One day, Rumbaugh used the computer to say to Kanzi, "Can you make the dog bite the snake?" It is believed Kanzi had never heard this sentence before. In answering the question, Kanzi searched among the objects present until he found a toy dog and a toy snake, put the snake in the dog's mouth, and used his thumb and finger to close the dog's mouth over the snake. In 2001, Alexander Fiske-Harrison, writing in the Financial Times, observed that Kanzi was "asked by an invisible interrogator through head-phones (to avoid cueing) to identify 35 different items in 180 trials. His success rate was 93 percent." In further testing, beginning when he was 7 1⁄2 years old, Kanzi was asked 416 complex questions, responding correctly over 74% of the time. Kanzi has been observed verbalizing a meaningful noun to his sister.
Attempts to mimic human speechEdit
Despite their impressive (although still sometimes disputed) achievements, Kanzi and other apes, who participated in similar experiments, failed to ask questions themselves. Joseph Jordania suggested that the ability to ask questions is probably the central cognitive element that distinguishes human and animal cognitive abilities. (However, a parrot named Alex was apparently able to ask simple questions. He asked what color he was, and learned "grey" after being told the answer six times.) Enculturated apes, who underwent extensive language training programs, successfully learned to answer quite complex questions and requests (including question words "who", "what", "where"), although so far they failed to learn how to ask questions themselves. For example, David and Anne Premack wrote: "Though she [Sarah] understood the question, she did not herself ask any questions – unlike the child who asks interminable questions, such as What that? Who making noise? When Daddy come home? Me go Granny's house? Where puppy? Sarah never delayed the departure of her trainer after her lessons by asking where the trainer was going, when she was returning, or anything else". The ability to ask questions is sometimes assessed in relation to comprehension of syntactic structures. Jordania suggested that this approach is not justified, as (1) questioning is primarily a cognitive ability, and (2) questions can be asked without the use of syntactic structures (with the use of specific intonation only). It is widely accepted that the first questions are asked by humans during their early infancy, at the pre-syntactic, one word stage of language development, with the use of question intonation.

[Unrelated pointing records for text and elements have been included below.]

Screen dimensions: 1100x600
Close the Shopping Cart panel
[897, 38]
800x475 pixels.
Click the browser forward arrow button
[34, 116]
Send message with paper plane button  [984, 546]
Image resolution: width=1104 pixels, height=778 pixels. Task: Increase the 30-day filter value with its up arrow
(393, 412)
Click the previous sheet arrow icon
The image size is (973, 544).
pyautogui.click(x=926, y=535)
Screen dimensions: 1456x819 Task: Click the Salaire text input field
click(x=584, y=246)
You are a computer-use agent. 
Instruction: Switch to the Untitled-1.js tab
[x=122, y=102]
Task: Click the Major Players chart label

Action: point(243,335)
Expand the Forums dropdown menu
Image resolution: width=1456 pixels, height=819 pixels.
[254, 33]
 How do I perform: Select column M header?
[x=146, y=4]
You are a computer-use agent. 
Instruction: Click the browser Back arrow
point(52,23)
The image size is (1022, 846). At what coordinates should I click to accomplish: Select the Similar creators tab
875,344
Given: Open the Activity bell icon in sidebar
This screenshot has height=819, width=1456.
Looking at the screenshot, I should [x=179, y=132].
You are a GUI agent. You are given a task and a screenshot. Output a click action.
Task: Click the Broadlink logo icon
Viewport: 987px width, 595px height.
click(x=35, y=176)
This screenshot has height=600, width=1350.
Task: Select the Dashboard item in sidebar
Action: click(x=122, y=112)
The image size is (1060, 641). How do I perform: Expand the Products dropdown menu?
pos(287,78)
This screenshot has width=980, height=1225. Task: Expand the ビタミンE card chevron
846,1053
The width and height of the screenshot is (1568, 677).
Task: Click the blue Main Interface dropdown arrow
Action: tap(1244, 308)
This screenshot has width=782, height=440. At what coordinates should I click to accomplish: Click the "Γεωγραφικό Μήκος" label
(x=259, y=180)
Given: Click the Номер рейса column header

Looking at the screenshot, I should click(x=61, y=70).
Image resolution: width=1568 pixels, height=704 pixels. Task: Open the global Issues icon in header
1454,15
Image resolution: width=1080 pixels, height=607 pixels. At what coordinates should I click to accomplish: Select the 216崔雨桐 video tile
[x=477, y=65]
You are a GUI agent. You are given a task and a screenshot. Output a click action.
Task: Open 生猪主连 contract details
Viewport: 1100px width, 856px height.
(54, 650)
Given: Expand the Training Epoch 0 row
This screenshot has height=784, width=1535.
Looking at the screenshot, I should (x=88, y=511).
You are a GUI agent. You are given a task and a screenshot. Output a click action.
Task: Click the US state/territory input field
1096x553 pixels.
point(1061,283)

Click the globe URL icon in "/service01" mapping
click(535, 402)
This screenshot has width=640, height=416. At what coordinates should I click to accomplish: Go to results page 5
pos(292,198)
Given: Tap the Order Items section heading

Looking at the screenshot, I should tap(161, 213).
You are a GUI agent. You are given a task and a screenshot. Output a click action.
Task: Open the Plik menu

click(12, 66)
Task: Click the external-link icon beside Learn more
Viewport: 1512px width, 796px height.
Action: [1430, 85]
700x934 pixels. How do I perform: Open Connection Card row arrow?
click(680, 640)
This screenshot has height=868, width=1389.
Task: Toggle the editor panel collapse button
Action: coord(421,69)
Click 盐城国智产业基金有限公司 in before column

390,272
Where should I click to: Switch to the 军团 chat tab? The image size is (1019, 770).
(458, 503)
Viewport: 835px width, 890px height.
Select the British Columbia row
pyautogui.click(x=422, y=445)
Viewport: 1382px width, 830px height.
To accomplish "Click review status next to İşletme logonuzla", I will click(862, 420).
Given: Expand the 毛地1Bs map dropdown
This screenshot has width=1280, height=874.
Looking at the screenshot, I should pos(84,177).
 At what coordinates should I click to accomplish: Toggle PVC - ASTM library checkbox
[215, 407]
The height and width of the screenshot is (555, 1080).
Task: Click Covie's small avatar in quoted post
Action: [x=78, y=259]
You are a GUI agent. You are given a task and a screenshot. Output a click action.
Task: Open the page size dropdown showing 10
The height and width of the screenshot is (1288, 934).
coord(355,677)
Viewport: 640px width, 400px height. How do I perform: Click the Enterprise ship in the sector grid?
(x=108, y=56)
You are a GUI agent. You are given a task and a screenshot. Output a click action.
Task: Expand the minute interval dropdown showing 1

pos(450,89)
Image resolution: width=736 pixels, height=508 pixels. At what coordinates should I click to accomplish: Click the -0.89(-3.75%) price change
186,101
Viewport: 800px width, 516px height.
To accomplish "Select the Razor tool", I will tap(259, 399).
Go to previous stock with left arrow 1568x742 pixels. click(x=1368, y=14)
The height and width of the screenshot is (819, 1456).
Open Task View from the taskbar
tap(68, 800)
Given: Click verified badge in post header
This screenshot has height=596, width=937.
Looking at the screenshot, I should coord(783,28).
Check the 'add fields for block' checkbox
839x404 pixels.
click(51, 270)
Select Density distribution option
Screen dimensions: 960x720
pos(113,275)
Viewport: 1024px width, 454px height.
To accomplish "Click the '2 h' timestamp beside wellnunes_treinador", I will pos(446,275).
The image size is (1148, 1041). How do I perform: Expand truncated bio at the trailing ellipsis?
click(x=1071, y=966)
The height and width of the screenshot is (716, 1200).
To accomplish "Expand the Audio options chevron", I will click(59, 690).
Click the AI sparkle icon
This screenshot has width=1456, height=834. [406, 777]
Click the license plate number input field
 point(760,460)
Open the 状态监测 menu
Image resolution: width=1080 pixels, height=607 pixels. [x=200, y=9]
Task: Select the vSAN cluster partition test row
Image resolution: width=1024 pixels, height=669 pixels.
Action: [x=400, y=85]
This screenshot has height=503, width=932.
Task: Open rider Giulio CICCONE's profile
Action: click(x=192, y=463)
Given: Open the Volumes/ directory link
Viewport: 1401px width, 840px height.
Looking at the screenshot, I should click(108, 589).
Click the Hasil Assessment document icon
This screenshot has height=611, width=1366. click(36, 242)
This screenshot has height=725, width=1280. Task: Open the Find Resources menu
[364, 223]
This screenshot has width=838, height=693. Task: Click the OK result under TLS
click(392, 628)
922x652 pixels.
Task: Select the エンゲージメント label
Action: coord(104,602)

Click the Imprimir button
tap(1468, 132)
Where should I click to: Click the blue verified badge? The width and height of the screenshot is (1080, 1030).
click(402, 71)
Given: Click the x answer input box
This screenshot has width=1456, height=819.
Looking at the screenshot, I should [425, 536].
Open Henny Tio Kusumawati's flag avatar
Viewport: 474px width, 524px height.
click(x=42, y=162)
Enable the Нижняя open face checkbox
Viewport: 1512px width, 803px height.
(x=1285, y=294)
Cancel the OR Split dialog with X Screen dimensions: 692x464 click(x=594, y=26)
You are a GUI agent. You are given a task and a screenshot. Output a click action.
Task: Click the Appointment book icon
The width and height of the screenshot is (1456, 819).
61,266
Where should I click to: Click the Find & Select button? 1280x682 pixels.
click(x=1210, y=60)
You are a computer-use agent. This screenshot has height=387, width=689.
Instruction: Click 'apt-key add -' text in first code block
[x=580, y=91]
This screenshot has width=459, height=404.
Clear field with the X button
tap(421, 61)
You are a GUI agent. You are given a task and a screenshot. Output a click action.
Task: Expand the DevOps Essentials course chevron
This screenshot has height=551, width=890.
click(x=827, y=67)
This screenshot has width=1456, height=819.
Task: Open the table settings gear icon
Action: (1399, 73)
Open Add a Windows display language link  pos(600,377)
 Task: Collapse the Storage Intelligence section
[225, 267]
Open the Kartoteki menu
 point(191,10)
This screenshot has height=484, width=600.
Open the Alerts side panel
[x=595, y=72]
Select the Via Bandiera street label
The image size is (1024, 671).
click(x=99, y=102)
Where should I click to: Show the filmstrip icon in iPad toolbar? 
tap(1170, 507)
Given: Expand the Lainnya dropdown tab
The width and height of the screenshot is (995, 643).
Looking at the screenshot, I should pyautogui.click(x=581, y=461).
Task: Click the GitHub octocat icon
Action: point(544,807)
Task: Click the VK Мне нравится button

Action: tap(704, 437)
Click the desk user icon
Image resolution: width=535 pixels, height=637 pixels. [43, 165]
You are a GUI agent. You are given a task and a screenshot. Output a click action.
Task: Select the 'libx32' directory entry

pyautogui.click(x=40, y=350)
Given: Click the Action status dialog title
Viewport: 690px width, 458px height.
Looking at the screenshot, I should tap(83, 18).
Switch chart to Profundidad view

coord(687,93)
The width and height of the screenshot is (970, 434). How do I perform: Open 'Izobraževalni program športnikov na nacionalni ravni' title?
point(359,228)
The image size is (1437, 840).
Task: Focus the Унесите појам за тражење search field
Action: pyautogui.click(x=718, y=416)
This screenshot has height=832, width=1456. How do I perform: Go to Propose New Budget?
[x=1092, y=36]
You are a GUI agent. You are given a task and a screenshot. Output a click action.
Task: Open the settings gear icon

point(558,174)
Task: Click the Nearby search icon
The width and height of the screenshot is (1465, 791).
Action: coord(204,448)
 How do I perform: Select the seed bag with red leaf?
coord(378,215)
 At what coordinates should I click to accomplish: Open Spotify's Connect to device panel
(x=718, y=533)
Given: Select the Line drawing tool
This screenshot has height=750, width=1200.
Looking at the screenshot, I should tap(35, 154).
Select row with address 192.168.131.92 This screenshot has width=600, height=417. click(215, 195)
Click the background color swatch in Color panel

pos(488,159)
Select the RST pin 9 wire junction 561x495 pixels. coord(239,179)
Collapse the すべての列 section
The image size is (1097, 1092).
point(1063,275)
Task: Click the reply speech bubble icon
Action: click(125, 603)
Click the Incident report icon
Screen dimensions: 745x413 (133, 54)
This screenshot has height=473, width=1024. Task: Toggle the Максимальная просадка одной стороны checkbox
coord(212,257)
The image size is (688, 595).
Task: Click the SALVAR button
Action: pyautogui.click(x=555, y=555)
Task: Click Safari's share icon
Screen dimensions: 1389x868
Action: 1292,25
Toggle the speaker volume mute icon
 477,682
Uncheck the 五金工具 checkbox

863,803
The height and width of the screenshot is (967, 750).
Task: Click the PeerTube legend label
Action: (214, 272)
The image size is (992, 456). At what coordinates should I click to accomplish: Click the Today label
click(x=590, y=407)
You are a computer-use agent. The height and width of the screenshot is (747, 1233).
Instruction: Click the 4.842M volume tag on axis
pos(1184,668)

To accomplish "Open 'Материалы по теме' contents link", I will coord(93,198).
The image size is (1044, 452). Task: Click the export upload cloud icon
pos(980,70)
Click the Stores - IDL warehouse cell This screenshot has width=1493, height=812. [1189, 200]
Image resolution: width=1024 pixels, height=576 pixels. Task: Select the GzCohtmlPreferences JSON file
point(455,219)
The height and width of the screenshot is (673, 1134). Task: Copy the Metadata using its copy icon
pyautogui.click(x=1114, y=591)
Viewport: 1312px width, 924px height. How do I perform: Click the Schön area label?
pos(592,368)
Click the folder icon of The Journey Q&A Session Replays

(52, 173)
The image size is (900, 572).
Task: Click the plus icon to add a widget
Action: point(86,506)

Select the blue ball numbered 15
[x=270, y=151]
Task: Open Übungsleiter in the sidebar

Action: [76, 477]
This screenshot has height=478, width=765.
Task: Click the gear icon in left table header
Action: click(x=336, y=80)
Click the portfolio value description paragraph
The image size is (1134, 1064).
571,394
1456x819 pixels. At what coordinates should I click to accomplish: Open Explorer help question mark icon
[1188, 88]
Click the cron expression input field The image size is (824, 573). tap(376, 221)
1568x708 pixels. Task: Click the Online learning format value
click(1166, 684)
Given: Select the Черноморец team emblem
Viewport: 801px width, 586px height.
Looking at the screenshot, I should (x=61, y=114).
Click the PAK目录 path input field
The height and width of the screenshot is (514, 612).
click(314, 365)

Criticisms of primate language researchEdit
Some scientists, including MIT linguist Noam Chomsky and cognitive scientist Steven Pinker, are skeptical about claims made for great ape language research. Among the reasons for skepticism are the differences in ease with which human beings and apes can learn language; there are also questions of whether there is a clear beginning and end to the signed gestures and whether the apes actually understand language or are simply doing a clever trick for a reward.
While vocabulary words from American Sign Language are used to train the apes, native users of ASL note that mere knowledge of ASL's vocabulary does not equate to ASL.